Passage:
◆ ◆ ◆ ◆ ◆ ◆ ◆

David P. Patterson (c.1840 – July 15, 1879) was president of the Hackensack and New York Extension Railroad (later the New Jersey and New York Railroad) in the late 19th century, and an instrumental figure in the development of Hillsdale, New Jersey, the terminus of the railroad when it reached there in 1870.

In 1860, a decade before the railroad began operating, Patterson purchased "a Demarest farm and 56 acres of land" in the area where it would pass through present-day Hillsdale.
An 1876 map of the hamlet (then a part the Township of Washington) lists Patterson as the owner of most plots in its center, though ultimately the development was not as successful as hoped.

In addition to arranging the sale of hundreds of parcels in the vicinity of the train station,
Patterson is said to have donated the land for Veteran's Memorial Park, the town's central common (1871), and the original location of the Hillsdale United Methodist Church (1876).

◆ ◆ ◆ ◆ ◆ ◆ ◆

Information shown:
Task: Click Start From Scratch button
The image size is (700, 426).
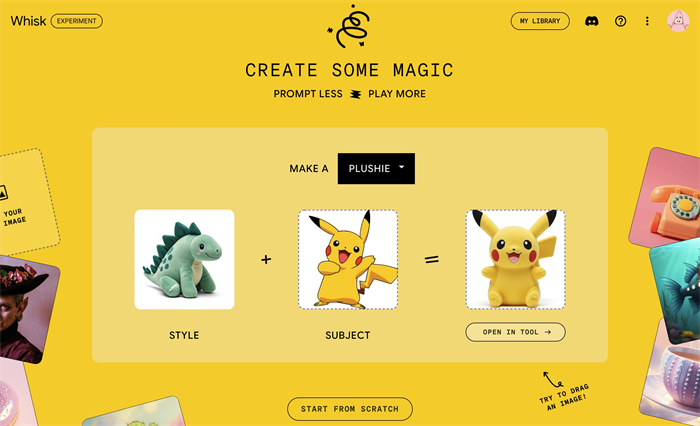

◆ ◆ ◆ ◆ ◆ ◆ ◆

Task 1:
From the passage about David P. Patterson, copy the text starting at the words "In 1860, a decade" and ending after the words "successful as hoped.".
Task 2:
List every distinct year that appears in the passage about David P. Patterson, in the order each first occurs.
Task 3:
Resume the passage about David P. Patterson after its last sentence.

Response area 1:
In 1860, a decade before the railroad began operating, Patterson purchased "a Demarest farm and 56 acres of land" in the area where it would pass through present-day Hillsdale.
An 1876 map of the hamlet (then a part the Township of Washington) lists Patterson as the owner of most plots in its center, though ultimately the development was not as successful as hoped.

Response area 2:
1840, 1879, 1870, 1860, 1876, 1871

Response area 3:
Patterson's lavish home (named "Brook Side Pines" by later owner John Riley) and its surrounding landscaped grounds, located on the north side of Hillsdale Avenue between Pascack Brook and Patterson Street, were the showplace of Hillsdale in their day. The home eventually became the convent for St. John the Baptist Church, and was destroyed in the early 2000s to make way for expansion of the St. John school.